Article

__________________________________________________

Performance options and time-vesting options are valued using the Black and Scholes 10 option pricing model. Performance stock and time-vesting stock are valued as at the fiscal year-end company stock price. The compensation variables are transformed into natural logarithms in order to impose a constant percentage effect of the independent variable on the dependent variable. The log transformation cannot be applied where a variable has a zero value. Therefore, to facilitate the logarithmic transformation of the data zero bonuses and zero payouts from performance option or performance stock, awards are replaced with the value of £100.
Firm Performance
We use market-based measures of firm performance calculated from the Datastream return index. We prefer market measures of firm performance to accounting measures for several reasons. First, market measures of firm performance and peer group performance have a clear and intuitive link to shareholder interests. Second, in order to evaluate comparative accounting performance it is necessary to match firms according to their fiscal year-end, which reduces the comparator sample size to a small number of firms particularly in some industry sectors. Third, a review of company remuneration reports illustrates that relative total shareholder return is extensively used in long-term compensation arrangements.

__________________________________________________

Data shown
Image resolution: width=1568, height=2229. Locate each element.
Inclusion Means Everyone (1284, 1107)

__________________________________________________

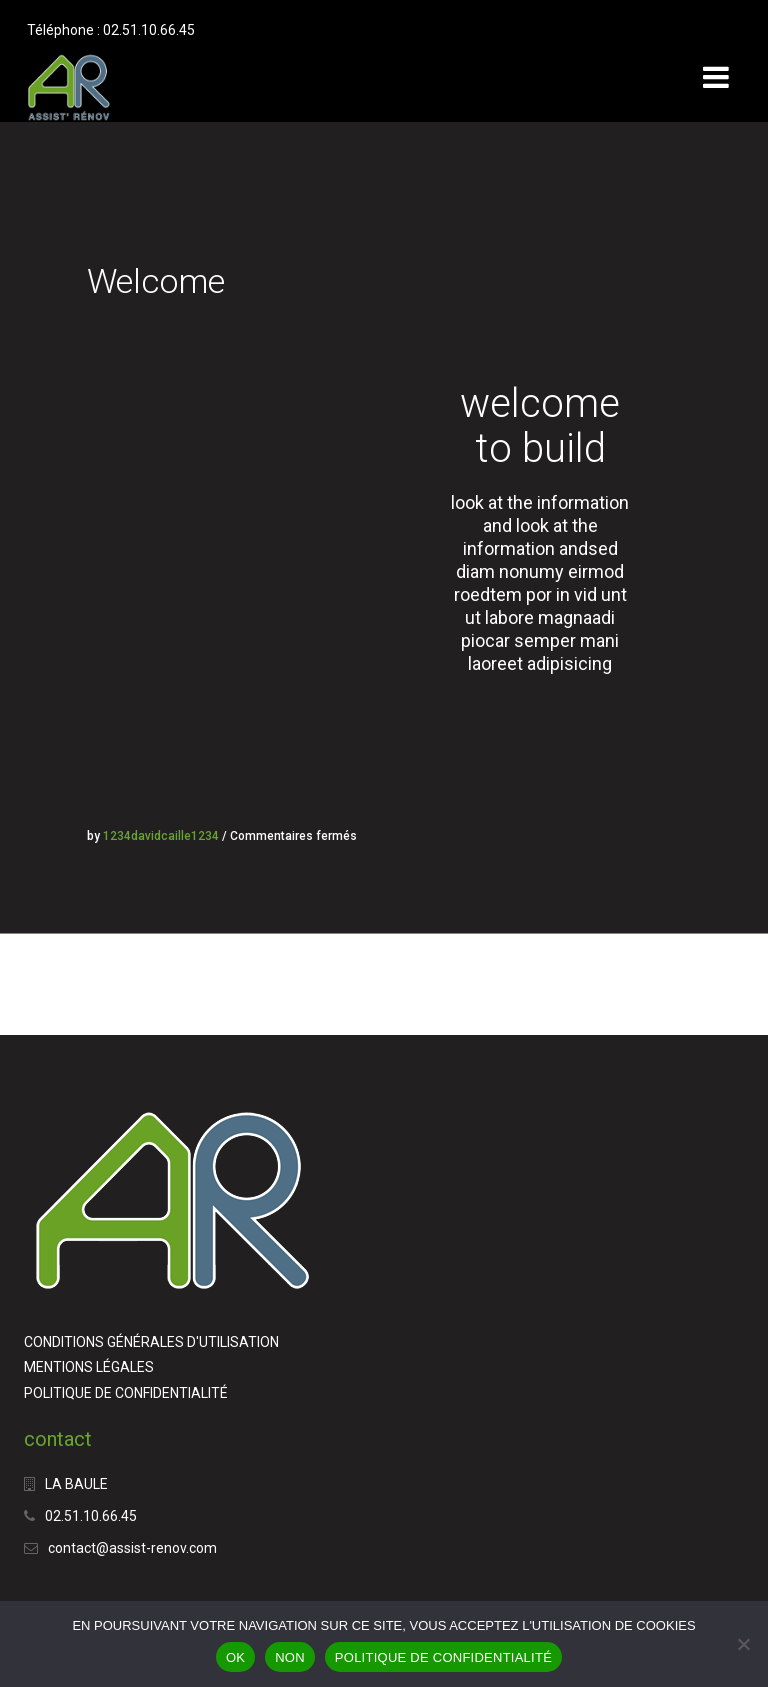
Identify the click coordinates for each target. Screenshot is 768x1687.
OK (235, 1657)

__________________________________________________

Given exercise
Please copy the compensation text from the words containing "Performance options and" through the words "value of £100.", substituting "nil" for each "zero".

Result
Performance options and time-vesting options are valued using the Black and Scholes 10 option pricing model. Performance stock and time-vesting stock are valued as at the fiscal year-end company stock price. The compensation variables are transformed into natural logarithms in order to impose a constant percentage effect of the independent variable on the dependent variable. The log transformation cannot be applied where a variable has a nil value. Therefore, to facilitate the logarithmic transformation of the data nil bonuses and nil payouts from performance option or performance stock, awards are replaced with the value of £100.